Human Rights and Push for Policy Changes and Reforms
Restrictive practices raise critical concerns around people’s human rights, particularly the right to dignity, freedom, and autonomy. In many cases, these interventions occur under conditions that would not be considered ethically sound circumstances outside of mental health or health and care settings. For autistic people, those with a learning disability, or people experiencing acute mental health challenges, being restrained or secluded can feel like punishment rather than care. When this becomes routine rather than a last resort, it reflects a systemic failure to uphold the standards of ethical mental health practice.
There is increasing recognition across the sector that restrictive interventions should only ever be used when necessary, for the shortest possible time, and with apparent oversight by a responsible person. This shift is reflected in ongoing efforts to revise the Mental Health Act and align practices with the principles of trauma-informed care, person-centred support, and the least restrictive option. Campaigners, professionals, and people with lived experience have been at the forefront of these reforms, calling for better safeguards and cultures within mental health services that truly prioritise the rights and voices of the people they support.
Policy reform alone is not enough.
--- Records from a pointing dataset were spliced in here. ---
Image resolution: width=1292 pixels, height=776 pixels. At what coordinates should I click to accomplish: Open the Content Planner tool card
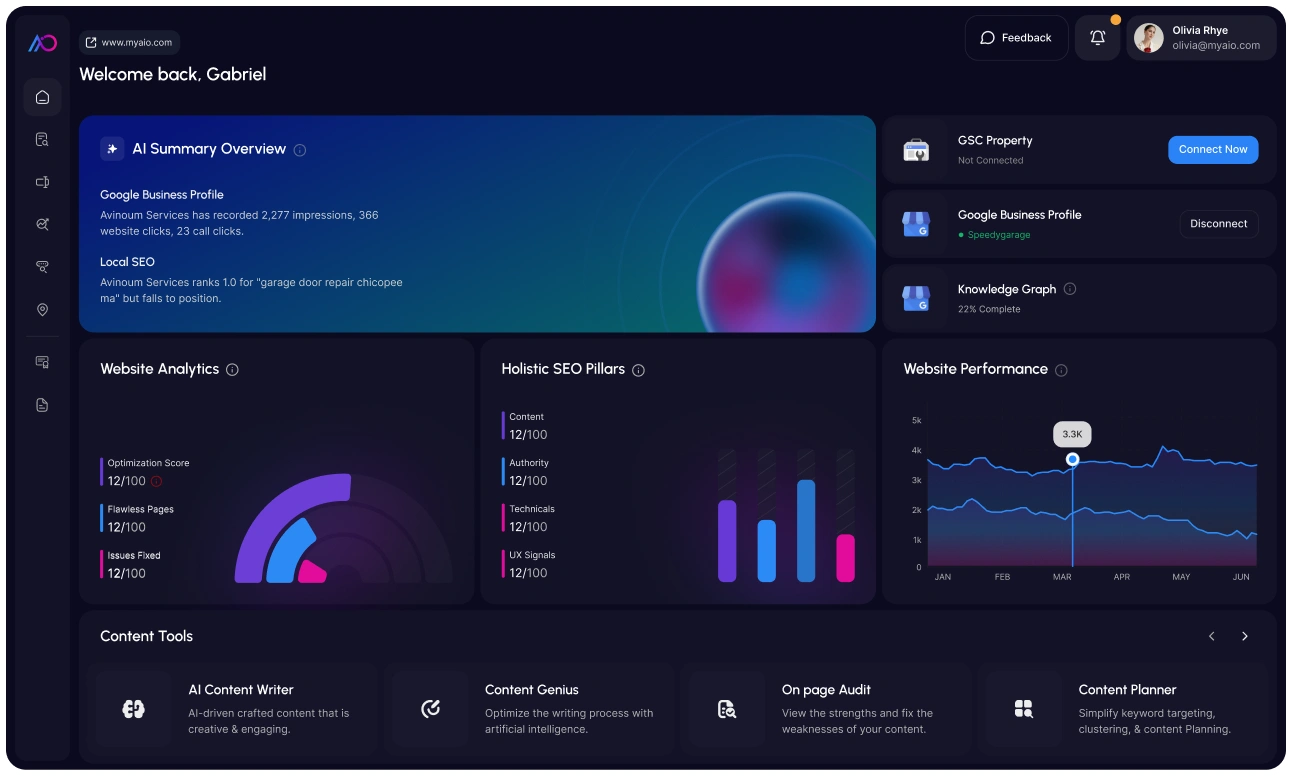click(1123, 709)
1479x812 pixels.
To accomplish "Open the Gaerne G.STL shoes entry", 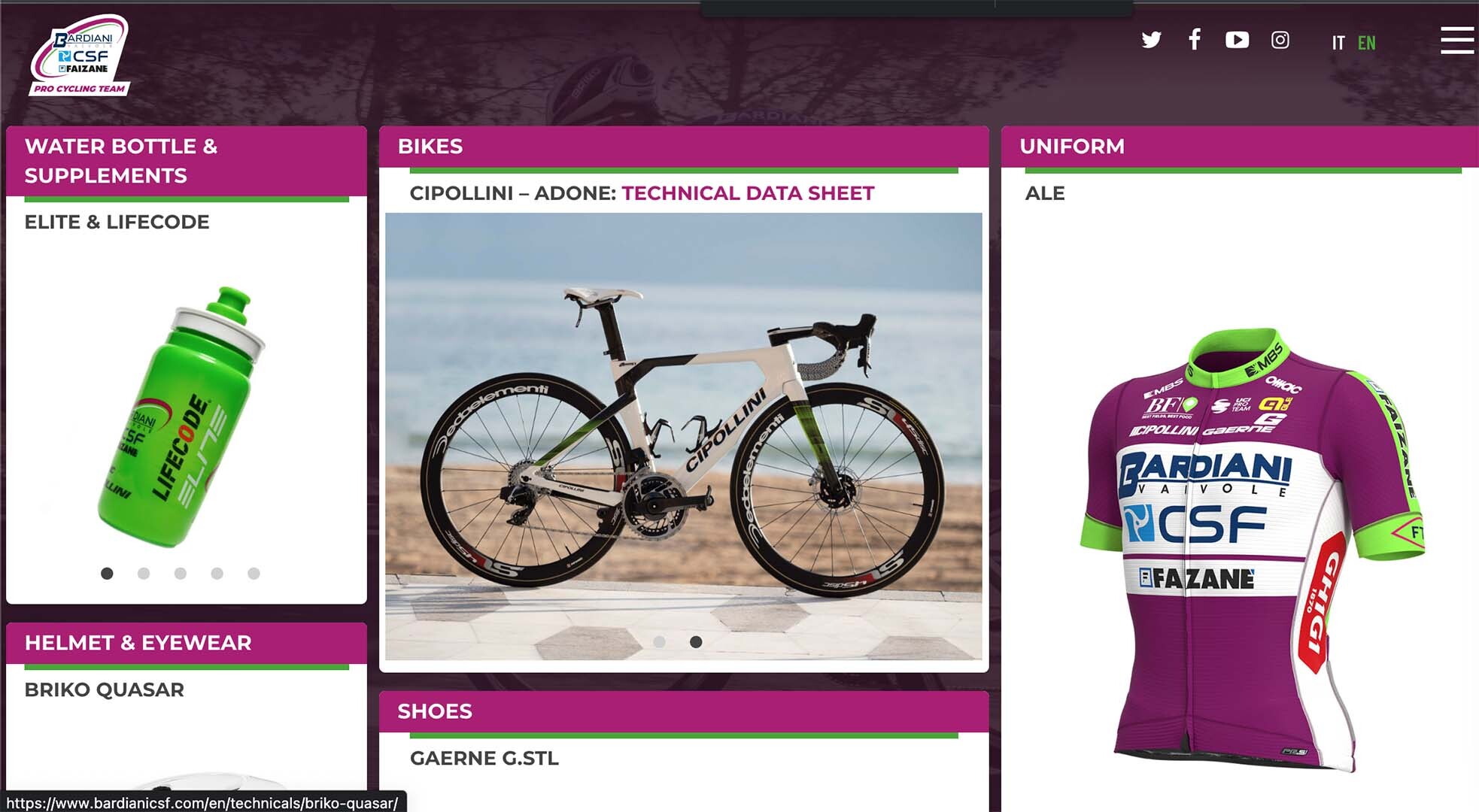I will click(484, 758).
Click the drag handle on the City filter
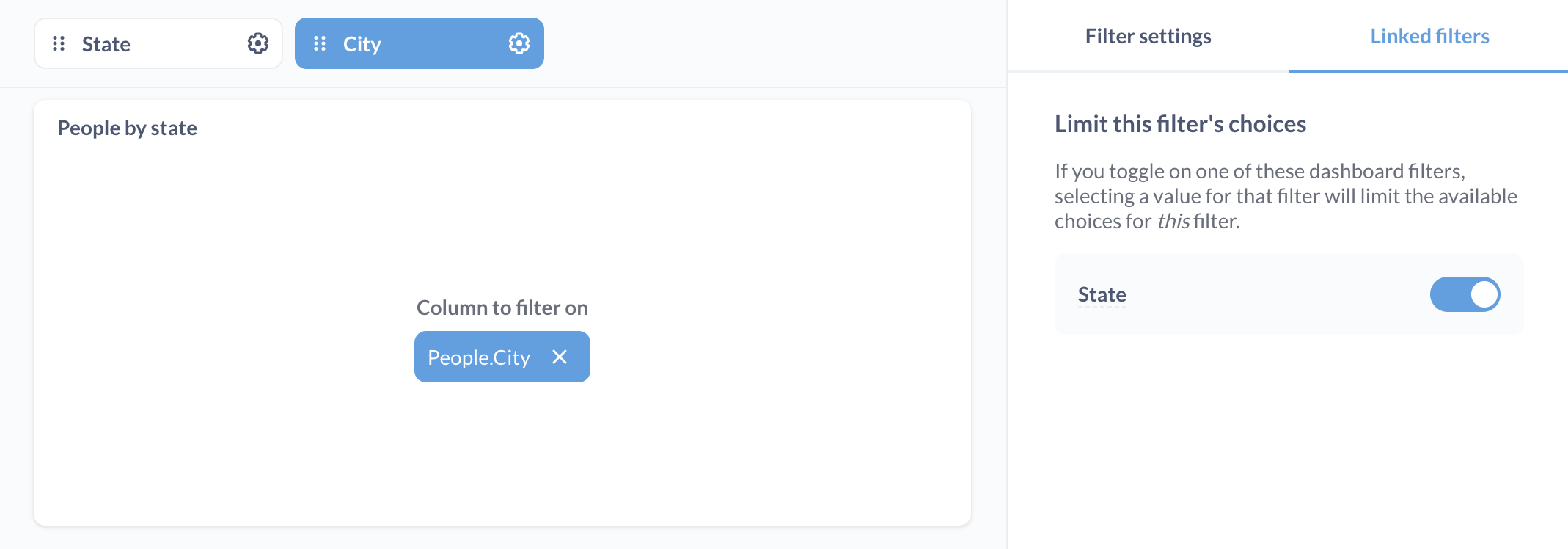This screenshot has width=1568, height=549. tap(320, 43)
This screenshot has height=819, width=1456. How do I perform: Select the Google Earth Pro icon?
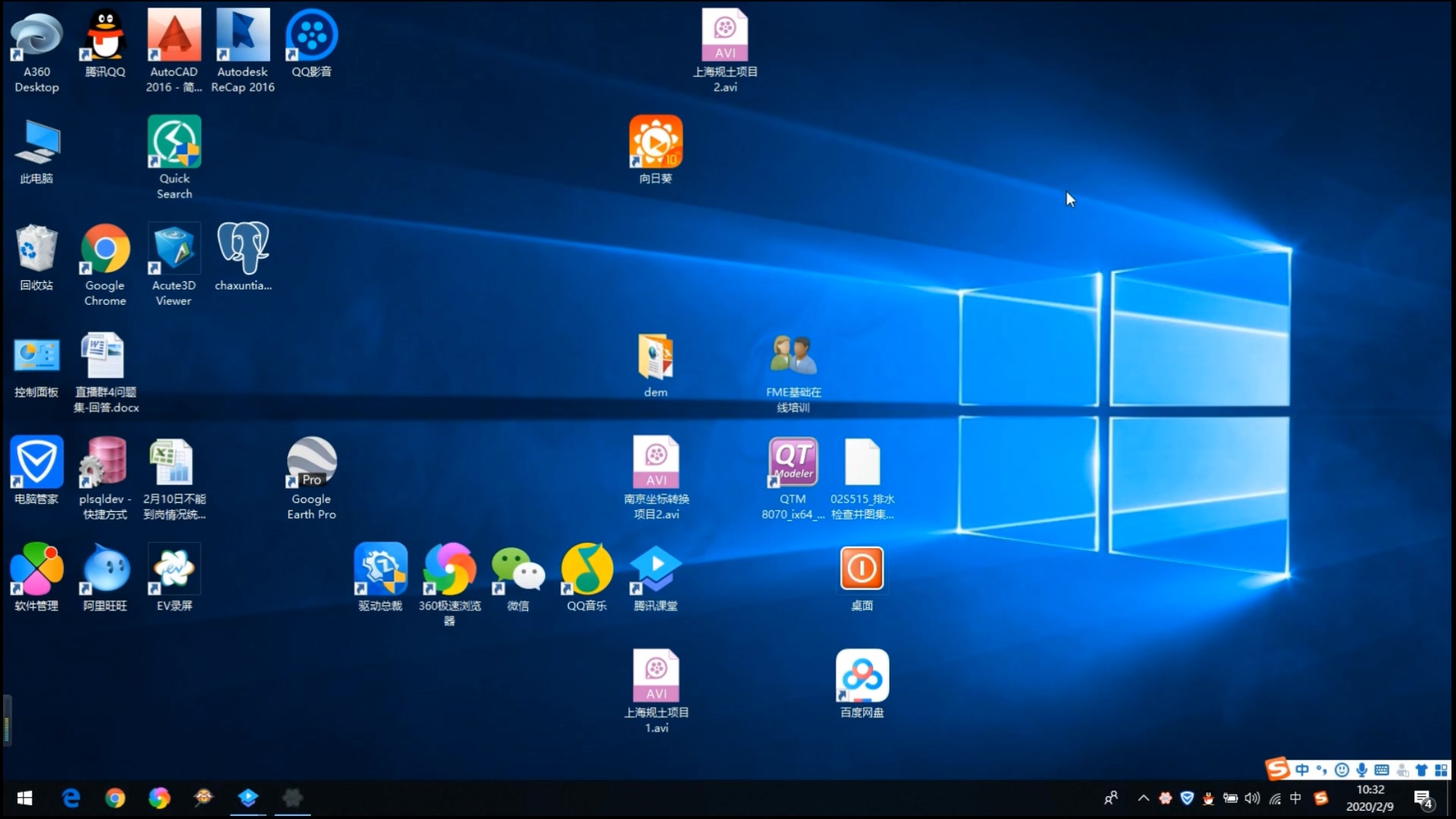(311, 463)
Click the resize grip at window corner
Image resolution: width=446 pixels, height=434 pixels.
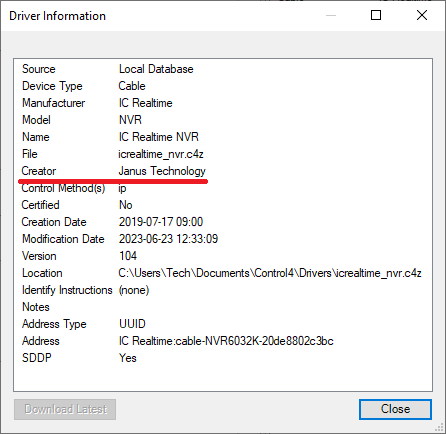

The fundamental transformation lies in promoting positive environments, empowering healthcare professionals through training in trauma-informed care plans, and embedding reflective, person-centred care into everyday mental healthcare delivery. This includes giving mental health nurses, psychiatric nurses, and all staff in healthcare settings the resources and confidence to de-escalate situations without defaulting to restriction.
Nurseline Community Services Advocates for Reducing Restrictive Practices
At Nurseline Community Services, we are committed to reducing restrictive practices by creating safe, therapeutic environments rooted in trauma-informed care and person-centred support. Our approach focuses on proactive strategies that prevent crisis escalation and avoid the need for restrictive interventions altogether. Working alongside mental health nurses, psychiatric nurses, and a dedicated multidisciplinary team, we help people feel seen, heard, and supported—especially during the most vulnerable moments of their care journey.
We believe that supporting someone’s mental health should never come at the cost of their dignity or autonomy. That’s why we advocate for alternatives grounded in timely therapeutic interventions, positive environments, and a deep understanding of how past trauma, systemic barriers, and unmet needs shape mental health challenges.
Through our work, we aim to promote positive cultures in mental health services, protect people’s human rights, and ensure that every person receives care in a way that is ethical, compassionate, and free from harm.